Em agosto de 2009, foi reconhecida a necessidade de se construir um hospital complementar no Seixal para servir as populações de Seixal, Sesimbra e Almada, tendo sido celebrado um acordo estratégico com o Governo.

Esta iniciativa do 'Natal do Hospital' serve para celebrar a decisão do Governo, apesar de não concretizada, de construir o hospital. Foi reconhecido que o hospital Garcia de Orta, em Almada, está sobrelotado e após uma luta de muitos anos o Governo reconheceu esta necessidade", disse à agência Lusa Joaquim Santos, presidente da Câmara do Seixal.

O autarca lembrou que desde 2009, quando foi assinado o acordo, que a Câmara do Seixal, em conjunto com outras entidades locais e população, realizam a iniciativa "Natal do Hospital", para relembrar a necessidade do hospital e não deixar esquecer o assunto.

"O Governo PSD/CDS suspendeu todos os investimentos, sem critério.

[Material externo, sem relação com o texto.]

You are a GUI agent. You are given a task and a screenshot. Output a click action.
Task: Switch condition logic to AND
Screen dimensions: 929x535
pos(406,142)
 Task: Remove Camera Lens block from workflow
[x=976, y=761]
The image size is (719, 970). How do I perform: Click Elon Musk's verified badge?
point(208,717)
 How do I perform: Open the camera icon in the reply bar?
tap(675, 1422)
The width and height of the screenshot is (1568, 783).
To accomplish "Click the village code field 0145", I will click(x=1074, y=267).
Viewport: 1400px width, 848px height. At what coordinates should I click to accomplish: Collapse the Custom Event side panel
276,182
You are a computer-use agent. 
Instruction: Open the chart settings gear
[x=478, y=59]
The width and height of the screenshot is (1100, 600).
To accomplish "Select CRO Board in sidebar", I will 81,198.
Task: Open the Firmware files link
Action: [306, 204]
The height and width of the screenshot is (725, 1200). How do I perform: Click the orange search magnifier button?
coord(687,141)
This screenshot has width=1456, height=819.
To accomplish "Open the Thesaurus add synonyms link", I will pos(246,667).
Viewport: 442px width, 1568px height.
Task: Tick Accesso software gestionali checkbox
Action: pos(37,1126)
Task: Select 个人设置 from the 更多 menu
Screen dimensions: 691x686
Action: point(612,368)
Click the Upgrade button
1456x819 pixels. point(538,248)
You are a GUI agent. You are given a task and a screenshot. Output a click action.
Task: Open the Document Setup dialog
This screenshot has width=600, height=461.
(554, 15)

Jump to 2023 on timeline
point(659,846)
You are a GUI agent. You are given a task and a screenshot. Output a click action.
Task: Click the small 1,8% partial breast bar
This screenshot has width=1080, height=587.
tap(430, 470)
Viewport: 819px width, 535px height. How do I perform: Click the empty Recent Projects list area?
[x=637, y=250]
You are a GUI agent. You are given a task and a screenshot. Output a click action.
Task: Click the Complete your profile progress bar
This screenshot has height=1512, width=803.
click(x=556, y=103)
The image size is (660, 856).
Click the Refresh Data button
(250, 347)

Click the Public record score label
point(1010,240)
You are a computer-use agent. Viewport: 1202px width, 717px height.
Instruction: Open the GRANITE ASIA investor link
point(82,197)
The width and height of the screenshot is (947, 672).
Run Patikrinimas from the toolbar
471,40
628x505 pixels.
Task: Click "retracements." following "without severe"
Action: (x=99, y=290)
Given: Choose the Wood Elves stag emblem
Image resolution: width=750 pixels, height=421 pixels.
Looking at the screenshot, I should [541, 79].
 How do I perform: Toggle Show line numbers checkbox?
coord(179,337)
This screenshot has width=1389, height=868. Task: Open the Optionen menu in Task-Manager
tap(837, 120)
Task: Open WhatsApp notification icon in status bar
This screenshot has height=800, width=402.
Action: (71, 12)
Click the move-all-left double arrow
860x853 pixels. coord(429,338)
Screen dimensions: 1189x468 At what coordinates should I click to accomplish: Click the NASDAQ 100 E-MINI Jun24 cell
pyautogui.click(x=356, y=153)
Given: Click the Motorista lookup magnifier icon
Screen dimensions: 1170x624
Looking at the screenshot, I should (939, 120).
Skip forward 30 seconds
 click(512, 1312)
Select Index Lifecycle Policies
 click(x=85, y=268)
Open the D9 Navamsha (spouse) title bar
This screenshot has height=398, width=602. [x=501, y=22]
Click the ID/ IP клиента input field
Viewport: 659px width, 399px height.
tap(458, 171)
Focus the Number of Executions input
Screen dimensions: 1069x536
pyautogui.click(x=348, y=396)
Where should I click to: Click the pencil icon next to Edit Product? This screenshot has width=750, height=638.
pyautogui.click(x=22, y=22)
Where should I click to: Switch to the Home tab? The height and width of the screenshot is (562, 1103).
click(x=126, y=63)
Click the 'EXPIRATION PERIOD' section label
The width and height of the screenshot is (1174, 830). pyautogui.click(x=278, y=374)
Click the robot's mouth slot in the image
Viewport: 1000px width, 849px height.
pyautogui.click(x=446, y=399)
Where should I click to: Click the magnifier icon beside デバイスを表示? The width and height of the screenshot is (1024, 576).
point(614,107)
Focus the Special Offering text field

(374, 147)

O Governo nunca disse que o hospital não era necessário e acreditamos que, mais cedo ou mais tarde, vai ser construído", defendeu.

Joaquim Santos afirmou ainda que o novo hospital do Seixal tinha um orçamento previsto de cerca de 60 milhões de euros, funcionando como apoio ao hospital Garcia de Orta.

"O custo social, das pessoas e funcionários do Garcia de Orta, é muito superior a estes 60 milhões. Só a população do Seixal, em IRS, paga mais de 200 milhões por ano. O hospital devia estar concluído até ao final de 2012 e nem o projeto de construção foi concluído", salientou.

O convite para o ministro da Saúde estar presente no "Natal do Hospital" no Seixal foi entregue na segunda-feira, pelas 11:00, no ministério da Saúde.